No more The Times with your caviar – free copies of the paper with groceries from Waitrose’s Ocado online delivery service are the latest vi…

No more The Times with your caviar – free copies of the paper with groceries from Waitrose’s Ocado online delivery service are the latest victims of News International’s retreat from bulk distribution.

“We’ve been talking to our friends at The Times, and we’ve made a joint decision to stop including a free newspaper with Ocado deliveries from 18th January 2010,” Ocado says in an email to its customers.

We’re looking at continuing our partnership in other ways, however; and, to begin with, we’re offering you a free seven-day trial of the electronic version of The Times.”

Ocado customers get a seven-day trial of the e-edition using a coupon code. Though the trial is only for the digital-edition, page-turner replica, Times Online is due to relaunch behind a paywall this Spring, so will the paper be interested in offering partners codes for the new site, too?
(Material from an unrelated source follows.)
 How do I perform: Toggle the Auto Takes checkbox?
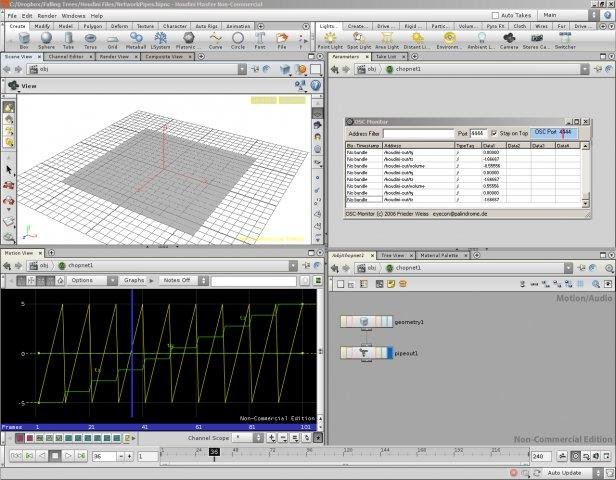(497, 15)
The relationship began in October 2008, when reports (Greenslade) said Ocado’s 65,000 weekly deliveries would add 10,000 copies to The Times‘ circulation. What’s more, they were the right sort of customers – affluent, foodie and inhabiting only certain parts of England.
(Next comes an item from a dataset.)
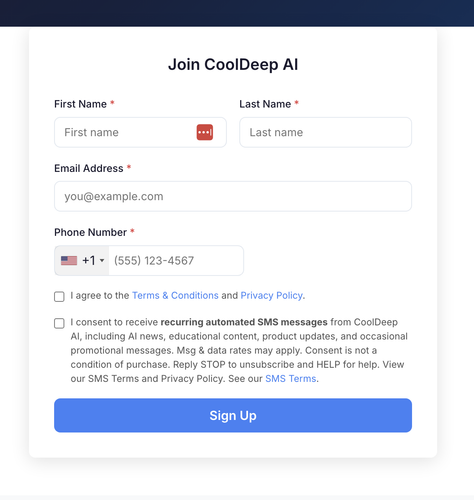This screenshot has height=500, width=474.
Task: Click the Email Address field label
Action: point(89,168)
But that was only attractive until News International decided last year to court paying customers instead of advertising eyeballs – it’s been cutting so-called “bulk” distribution, the giving away of papers with hotel stays, gym membership etc. In December, The Times cut bulk deliveries by 71 percent to 13,237 copies, ABCs showed.

It’s also emblematic of our age’s move from atoms to bits that the paper would stop delivery via a van network in favour of intangible paperless distribution.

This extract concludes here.